[Records for locating displayed items]

"""

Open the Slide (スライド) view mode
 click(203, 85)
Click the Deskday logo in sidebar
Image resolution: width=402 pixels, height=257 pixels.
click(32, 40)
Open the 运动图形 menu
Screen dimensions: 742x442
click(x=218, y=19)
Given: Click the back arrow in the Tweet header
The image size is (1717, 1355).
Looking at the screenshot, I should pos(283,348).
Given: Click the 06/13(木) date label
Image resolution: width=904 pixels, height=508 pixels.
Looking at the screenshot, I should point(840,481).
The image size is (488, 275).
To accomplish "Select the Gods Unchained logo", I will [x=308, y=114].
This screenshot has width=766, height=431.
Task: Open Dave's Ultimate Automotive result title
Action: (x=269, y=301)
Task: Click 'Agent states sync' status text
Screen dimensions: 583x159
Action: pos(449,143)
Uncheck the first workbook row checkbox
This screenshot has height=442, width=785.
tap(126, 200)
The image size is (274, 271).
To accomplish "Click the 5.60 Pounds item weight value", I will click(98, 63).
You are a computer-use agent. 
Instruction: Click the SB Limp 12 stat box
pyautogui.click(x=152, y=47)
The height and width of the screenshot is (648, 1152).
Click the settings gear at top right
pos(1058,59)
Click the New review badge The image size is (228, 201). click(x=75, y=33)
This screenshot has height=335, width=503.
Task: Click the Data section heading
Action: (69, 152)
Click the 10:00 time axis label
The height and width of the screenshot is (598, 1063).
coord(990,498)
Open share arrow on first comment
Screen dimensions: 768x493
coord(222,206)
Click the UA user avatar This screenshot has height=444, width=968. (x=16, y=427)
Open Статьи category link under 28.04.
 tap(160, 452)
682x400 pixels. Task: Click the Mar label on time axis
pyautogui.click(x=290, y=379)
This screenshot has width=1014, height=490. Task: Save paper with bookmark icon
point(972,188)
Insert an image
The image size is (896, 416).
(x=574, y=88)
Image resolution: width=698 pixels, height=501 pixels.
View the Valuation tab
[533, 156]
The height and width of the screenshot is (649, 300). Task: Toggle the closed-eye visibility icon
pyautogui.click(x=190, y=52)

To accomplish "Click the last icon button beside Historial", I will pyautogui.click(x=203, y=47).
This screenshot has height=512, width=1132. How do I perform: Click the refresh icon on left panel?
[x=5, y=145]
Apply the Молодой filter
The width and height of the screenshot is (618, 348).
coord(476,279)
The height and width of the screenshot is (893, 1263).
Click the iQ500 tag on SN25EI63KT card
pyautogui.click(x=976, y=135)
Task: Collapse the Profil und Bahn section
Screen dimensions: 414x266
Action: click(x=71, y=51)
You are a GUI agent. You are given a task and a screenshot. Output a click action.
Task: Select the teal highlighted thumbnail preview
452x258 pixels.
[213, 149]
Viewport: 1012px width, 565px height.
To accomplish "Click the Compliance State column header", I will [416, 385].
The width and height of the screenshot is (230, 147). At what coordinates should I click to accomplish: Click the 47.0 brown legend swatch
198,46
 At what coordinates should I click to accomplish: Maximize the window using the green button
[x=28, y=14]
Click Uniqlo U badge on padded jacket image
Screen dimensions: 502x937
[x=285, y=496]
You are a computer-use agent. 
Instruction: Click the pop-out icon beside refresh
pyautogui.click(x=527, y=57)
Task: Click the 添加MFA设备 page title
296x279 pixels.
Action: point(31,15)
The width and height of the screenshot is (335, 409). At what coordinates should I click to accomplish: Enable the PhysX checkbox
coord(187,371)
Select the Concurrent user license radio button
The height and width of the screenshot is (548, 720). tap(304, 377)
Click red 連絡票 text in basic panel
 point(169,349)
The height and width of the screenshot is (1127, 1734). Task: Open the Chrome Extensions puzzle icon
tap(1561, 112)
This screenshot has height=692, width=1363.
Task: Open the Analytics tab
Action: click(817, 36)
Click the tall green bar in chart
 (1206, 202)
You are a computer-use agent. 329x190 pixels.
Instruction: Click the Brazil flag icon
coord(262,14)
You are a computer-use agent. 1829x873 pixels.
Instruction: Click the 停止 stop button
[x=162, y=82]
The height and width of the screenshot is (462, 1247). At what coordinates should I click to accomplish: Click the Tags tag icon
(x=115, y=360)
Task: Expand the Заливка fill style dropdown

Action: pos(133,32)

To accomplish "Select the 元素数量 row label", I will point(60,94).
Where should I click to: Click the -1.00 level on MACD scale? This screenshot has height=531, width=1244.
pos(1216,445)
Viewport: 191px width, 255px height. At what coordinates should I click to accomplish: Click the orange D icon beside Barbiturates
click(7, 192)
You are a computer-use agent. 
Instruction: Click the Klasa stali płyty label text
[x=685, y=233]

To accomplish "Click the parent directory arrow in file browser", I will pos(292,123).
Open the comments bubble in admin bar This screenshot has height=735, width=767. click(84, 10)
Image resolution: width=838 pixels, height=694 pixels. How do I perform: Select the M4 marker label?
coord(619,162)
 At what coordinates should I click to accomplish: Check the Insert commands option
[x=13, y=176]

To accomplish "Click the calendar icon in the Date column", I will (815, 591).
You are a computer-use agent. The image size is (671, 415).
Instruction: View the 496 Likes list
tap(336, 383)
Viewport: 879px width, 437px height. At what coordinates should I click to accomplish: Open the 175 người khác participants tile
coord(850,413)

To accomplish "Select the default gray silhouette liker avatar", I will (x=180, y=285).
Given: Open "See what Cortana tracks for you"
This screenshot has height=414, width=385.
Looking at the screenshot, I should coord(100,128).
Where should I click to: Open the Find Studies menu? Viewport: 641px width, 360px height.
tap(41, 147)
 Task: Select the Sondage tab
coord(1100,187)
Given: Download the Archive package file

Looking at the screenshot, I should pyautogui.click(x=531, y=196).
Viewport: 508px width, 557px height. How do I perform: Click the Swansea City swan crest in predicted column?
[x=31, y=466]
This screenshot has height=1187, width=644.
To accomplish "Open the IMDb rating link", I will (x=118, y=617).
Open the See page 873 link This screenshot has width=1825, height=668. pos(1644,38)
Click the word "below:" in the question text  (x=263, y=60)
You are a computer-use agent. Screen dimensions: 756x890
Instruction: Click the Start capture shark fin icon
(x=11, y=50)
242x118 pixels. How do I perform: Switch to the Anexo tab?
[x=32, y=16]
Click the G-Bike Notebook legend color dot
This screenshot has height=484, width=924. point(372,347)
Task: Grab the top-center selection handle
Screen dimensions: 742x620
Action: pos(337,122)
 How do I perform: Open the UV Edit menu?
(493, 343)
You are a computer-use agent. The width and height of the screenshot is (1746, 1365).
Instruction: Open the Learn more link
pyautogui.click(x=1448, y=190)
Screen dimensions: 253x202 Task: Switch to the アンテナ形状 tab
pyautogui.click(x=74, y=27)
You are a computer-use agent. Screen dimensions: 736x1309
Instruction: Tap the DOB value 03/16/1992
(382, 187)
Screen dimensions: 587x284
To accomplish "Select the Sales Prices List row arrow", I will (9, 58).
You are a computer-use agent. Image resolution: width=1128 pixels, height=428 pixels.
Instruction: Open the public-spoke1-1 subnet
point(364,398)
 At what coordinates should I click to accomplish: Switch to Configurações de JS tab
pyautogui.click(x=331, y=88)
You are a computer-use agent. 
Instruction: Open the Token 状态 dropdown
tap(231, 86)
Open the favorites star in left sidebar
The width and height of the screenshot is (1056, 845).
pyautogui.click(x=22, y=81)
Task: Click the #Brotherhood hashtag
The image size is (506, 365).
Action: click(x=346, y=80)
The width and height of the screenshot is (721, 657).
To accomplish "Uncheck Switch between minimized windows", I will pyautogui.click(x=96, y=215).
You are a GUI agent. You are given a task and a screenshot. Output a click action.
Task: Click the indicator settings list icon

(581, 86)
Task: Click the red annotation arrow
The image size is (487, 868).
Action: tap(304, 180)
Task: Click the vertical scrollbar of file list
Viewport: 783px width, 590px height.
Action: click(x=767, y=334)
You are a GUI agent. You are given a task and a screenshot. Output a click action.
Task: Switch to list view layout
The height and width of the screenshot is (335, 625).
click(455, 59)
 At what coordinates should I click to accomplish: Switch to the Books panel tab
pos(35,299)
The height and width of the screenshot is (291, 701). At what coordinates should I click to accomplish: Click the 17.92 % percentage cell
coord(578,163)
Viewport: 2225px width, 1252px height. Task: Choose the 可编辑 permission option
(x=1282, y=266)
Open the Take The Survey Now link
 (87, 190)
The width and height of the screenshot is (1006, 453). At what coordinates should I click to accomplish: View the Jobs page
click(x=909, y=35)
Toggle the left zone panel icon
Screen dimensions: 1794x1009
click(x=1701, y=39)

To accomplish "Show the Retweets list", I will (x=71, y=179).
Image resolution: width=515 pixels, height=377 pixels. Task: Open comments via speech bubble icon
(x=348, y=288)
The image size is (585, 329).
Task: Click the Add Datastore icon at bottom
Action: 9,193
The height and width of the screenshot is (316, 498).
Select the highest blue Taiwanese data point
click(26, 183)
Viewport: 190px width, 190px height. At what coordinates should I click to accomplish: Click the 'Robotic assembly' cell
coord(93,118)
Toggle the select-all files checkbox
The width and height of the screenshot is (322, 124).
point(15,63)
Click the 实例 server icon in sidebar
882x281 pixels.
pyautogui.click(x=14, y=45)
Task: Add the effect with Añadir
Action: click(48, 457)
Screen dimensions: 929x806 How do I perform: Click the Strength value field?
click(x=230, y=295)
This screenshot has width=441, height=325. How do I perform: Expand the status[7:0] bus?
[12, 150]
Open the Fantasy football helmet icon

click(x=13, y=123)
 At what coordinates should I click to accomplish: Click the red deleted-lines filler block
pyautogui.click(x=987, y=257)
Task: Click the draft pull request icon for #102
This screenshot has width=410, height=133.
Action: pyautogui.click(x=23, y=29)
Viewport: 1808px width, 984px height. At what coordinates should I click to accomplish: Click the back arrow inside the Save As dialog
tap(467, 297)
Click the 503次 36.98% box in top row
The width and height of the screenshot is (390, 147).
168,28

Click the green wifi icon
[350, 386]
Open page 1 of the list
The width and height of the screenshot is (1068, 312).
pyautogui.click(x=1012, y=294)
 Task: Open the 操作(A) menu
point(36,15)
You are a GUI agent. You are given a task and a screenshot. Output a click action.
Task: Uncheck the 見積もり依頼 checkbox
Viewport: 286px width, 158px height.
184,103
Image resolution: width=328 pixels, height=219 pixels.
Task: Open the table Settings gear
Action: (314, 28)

"""

* EXERCISE TASK *
Locate every line in the entries above that contains the string "logo" and copy each of those lines.

* REPLY TO THE TASK *
Click the Deskday logo in sidebar
To accomplish "Select the Gods Unchained logo", I will [x=308, y=114].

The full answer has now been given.